Exercise prompt
Reproduce the following items line for line, with no changes.

Collected data entries:
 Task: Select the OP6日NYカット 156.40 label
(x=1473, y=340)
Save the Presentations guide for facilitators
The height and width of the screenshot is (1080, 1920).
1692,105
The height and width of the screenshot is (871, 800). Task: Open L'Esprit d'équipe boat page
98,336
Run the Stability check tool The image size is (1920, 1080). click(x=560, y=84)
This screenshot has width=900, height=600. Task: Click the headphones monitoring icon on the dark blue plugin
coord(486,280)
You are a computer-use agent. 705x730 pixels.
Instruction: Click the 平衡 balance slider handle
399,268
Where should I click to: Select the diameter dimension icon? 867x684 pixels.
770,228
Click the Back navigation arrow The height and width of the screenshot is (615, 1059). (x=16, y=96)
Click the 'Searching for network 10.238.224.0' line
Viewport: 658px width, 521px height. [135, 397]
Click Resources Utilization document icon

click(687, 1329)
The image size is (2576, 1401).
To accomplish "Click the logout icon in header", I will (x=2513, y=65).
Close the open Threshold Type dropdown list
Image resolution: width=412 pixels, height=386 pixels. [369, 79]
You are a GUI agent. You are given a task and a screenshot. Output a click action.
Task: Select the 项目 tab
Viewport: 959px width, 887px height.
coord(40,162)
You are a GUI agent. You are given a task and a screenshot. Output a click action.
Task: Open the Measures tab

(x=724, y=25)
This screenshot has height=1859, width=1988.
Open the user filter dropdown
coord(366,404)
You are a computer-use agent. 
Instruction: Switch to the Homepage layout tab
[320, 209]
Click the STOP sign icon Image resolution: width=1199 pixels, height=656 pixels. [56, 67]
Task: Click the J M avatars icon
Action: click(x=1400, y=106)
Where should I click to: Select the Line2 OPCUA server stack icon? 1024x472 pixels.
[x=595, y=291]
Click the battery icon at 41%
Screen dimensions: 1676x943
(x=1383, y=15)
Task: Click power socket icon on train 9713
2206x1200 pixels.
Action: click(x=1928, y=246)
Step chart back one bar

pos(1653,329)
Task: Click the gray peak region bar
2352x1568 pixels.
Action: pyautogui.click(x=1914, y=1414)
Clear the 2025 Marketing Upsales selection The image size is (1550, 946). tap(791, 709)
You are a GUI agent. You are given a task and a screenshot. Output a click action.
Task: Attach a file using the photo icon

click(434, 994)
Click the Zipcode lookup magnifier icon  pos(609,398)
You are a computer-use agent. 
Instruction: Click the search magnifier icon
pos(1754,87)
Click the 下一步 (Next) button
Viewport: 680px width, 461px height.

Problem solution
 Task: Select the OP6日NYカット 156.40 label
(x=1473, y=340)
Save the Presentations guide for facilitators
The height and width of the screenshot is (1080, 1920).
1692,105
The height and width of the screenshot is (871, 800). Task: Open L'Esprit d'équipe boat page
98,336
Run the Stability check tool The image size is (1920, 1080). click(x=560, y=84)
This screenshot has width=900, height=600. Task: Click the headphones monitoring icon on the dark blue plugin
coord(486,280)
You are a computer-use agent. 705x730 pixels.
Instruction: Click the 平衡 balance slider handle
399,268
Where should I click to: Select the diameter dimension icon? 867x684 pixels.
770,228
Click the Back navigation arrow The height and width of the screenshot is (615, 1059). (x=16, y=96)
Click the 'Searching for network 10.238.224.0' line
Viewport: 658px width, 521px height. [135, 397]
Click Resources Utilization document icon

click(687, 1329)
The image size is (2576, 1401).
To accomplish "Click the logout icon in header", I will (x=2513, y=65).
Close the open Threshold Type dropdown list
Image resolution: width=412 pixels, height=386 pixels. [369, 79]
You are a GUI agent. You are given a task and a screenshot. Output a click action.
Task: Select the 项目 tab
Viewport: 959px width, 887px height.
coord(40,162)
You are a GUI agent. You are given a task and a screenshot. Output a click action.
Task: Open the Measures tab

(x=724, y=25)
This screenshot has height=1859, width=1988.
Open the user filter dropdown
coord(366,404)
You are a computer-use agent. 
Instruction: Switch to the Homepage layout tab
[320, 209]
Click the STOP sign icon Image resolution: width=1199 pixels, height=656 pixels. [56, 67]
Task: Click the J M avatars icon
Action: click(x=1400, y=106)
Where should I click to: Select the Line2 OPCUA server stack icon? 1024x472 pixels.
[x=595, y=291]
Click the battery icon at 41%
Screen dimensions: 1676x943
(x=1383, y=15)
Task: Click power socket icon on train 9713
2206x1200 pixels.
Action: click(x=1928, y=246)
Step chart back one bar

pos(1653,329)
Task: Click the gray peak region bar
2352x1568 pixels.
Action: pyautogui.click(x=1914, y=1414)
Clear the 2025 Marketing Upsales selection The image size is (1550, 946). tap(791, 709)
You are a GUI agent. You are given a task and a screenshot. Output a click action.
Task: Attach a file using the photo icon

click(434, 994)
Click the Zipcode lookup magnifier icon  pos(609,398)
You are a computer-use agent. 
Instruction: Click the search magnifier icon
pos(1754,87)
Click the 下一步 (Next) button
Viewport: 680px width, 461px height.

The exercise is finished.